- Problem details:
Gather each line of the entries below that includes "input".

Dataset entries

== Segment start ==

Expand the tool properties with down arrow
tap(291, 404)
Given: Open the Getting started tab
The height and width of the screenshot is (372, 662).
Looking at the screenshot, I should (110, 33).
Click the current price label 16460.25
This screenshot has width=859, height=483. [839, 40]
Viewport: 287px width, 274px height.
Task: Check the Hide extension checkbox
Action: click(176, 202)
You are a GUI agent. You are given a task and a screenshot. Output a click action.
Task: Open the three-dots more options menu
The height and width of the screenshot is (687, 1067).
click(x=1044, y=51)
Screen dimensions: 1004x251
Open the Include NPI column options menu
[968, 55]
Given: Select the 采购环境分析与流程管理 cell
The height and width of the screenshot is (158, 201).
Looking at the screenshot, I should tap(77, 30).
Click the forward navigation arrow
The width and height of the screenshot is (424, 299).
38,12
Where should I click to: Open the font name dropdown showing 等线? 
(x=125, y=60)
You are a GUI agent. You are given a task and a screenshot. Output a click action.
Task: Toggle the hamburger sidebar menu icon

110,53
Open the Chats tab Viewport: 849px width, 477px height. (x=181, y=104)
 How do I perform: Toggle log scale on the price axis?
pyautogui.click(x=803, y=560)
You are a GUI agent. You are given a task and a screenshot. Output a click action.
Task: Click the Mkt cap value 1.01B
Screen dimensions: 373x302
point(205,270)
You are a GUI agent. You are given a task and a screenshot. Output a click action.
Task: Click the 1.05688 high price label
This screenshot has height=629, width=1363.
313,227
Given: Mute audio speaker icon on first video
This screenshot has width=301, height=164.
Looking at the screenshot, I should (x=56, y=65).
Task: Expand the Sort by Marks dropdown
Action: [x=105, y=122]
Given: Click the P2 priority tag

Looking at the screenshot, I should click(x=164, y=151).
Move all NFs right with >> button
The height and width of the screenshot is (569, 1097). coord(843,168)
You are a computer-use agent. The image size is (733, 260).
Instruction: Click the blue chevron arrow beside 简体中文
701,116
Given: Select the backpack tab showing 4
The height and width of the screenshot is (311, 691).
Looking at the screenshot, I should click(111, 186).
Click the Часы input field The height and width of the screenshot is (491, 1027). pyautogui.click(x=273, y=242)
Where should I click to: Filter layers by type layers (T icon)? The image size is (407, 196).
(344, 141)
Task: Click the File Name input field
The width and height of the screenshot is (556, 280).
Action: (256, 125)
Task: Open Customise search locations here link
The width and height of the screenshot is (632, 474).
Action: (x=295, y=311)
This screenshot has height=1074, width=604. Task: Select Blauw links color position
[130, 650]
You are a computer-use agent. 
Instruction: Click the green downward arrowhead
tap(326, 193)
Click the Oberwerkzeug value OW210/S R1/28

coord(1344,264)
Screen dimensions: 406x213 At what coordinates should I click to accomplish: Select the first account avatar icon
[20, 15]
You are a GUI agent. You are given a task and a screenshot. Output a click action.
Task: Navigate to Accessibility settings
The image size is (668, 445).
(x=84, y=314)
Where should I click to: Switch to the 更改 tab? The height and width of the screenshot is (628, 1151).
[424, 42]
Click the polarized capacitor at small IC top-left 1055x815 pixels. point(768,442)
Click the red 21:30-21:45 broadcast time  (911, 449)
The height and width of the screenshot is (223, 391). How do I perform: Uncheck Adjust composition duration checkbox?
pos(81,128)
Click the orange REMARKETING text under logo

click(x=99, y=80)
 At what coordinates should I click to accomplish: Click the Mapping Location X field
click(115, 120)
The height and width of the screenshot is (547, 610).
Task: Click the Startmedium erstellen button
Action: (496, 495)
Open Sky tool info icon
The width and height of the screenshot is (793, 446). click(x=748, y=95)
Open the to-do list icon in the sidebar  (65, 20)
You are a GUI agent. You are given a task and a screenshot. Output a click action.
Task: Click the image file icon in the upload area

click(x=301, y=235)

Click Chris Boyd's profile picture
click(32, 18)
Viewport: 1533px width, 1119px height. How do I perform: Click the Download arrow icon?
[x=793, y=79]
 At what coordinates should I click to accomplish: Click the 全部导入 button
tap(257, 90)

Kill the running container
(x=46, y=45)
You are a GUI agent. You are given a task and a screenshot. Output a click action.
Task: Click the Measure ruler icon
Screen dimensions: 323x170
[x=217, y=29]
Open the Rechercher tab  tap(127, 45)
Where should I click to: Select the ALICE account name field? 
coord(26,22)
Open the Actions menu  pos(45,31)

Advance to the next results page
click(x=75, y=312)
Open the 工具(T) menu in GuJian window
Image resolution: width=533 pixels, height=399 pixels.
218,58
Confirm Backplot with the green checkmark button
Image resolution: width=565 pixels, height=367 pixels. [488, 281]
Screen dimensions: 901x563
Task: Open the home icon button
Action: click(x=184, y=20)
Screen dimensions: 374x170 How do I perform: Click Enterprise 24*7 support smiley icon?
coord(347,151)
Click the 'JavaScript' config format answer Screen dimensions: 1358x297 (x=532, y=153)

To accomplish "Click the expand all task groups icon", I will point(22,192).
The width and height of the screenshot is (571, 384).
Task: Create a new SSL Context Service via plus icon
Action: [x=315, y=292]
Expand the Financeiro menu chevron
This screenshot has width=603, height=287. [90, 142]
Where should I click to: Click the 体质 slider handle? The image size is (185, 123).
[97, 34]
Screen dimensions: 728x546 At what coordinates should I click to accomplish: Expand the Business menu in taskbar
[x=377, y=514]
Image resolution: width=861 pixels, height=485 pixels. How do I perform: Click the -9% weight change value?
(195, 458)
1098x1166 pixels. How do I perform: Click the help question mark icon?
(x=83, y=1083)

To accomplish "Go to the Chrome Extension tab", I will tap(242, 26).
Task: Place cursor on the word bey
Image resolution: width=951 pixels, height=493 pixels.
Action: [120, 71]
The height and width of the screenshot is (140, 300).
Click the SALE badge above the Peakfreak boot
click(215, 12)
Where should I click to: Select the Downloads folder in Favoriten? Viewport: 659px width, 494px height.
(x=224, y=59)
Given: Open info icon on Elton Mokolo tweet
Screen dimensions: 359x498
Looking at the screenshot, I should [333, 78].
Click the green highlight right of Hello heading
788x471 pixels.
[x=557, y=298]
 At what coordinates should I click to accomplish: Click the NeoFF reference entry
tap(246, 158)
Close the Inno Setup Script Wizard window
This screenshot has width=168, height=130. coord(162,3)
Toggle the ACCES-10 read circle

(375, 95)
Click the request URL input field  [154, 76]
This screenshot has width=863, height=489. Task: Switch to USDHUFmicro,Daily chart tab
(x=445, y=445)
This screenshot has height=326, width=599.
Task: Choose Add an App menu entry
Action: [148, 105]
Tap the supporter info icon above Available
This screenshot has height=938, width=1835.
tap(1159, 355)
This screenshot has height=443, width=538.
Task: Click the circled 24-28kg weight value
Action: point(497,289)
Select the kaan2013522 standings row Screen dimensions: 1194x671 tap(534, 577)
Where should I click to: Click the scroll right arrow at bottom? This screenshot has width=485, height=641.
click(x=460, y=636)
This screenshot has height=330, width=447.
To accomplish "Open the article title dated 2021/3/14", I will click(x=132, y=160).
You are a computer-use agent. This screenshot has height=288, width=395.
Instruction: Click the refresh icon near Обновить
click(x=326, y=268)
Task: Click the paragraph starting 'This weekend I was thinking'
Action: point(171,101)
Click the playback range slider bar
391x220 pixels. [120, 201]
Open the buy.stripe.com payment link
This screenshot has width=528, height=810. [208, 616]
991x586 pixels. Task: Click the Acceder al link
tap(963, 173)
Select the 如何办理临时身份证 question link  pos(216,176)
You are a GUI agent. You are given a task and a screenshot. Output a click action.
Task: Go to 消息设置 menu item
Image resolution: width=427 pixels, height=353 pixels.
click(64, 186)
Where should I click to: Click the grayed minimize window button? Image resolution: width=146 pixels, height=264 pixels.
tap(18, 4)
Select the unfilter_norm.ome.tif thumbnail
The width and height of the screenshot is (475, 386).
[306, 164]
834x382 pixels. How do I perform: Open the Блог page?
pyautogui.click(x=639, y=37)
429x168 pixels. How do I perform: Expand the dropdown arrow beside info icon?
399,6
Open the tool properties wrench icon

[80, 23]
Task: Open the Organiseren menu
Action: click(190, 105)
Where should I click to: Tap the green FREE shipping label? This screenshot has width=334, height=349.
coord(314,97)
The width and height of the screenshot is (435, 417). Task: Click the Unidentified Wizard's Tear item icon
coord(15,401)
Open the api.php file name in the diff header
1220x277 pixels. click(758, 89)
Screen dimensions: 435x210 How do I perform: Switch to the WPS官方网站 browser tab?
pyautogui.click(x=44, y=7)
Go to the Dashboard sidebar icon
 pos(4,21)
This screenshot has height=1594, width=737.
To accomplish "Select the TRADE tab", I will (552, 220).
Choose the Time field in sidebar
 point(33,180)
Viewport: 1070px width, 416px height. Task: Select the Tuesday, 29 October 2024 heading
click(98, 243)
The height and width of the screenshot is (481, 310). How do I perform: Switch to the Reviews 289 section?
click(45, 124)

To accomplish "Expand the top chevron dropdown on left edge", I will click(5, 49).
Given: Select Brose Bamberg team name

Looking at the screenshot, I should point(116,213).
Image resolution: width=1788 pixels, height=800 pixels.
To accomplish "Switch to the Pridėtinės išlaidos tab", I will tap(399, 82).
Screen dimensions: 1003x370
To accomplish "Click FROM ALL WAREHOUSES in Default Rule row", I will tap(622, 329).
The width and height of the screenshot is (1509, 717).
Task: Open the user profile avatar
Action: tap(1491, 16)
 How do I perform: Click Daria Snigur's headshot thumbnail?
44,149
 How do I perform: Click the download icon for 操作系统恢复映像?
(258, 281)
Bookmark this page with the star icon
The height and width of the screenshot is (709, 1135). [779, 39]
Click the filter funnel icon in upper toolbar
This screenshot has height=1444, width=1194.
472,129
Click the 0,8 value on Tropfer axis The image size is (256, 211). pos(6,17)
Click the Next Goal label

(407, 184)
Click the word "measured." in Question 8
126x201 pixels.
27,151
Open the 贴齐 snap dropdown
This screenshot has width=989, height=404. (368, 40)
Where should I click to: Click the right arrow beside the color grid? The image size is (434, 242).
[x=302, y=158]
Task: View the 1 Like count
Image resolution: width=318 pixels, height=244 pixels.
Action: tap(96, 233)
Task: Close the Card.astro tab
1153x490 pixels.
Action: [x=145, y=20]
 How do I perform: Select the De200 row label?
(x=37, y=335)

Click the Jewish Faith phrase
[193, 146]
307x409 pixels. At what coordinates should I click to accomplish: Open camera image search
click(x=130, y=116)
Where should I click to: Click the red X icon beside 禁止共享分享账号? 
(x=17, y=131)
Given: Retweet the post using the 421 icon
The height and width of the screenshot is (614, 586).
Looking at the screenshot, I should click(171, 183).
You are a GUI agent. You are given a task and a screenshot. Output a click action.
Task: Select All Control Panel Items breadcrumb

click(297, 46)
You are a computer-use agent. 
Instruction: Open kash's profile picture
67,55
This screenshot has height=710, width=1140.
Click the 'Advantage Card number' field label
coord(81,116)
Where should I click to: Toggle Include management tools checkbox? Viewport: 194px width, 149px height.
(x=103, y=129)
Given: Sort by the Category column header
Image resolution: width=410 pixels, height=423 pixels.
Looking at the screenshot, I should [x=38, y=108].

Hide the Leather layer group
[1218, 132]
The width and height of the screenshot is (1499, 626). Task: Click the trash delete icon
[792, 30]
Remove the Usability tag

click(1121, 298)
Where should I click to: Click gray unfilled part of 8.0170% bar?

== Segment end ==

- Your solution:
Click the Часы input field The height and width of the screenshot is (491, 1027). pyautogui.click(x=273, y=242)
Task: Click the File Name input field
Click the request URL input field  [154, 76]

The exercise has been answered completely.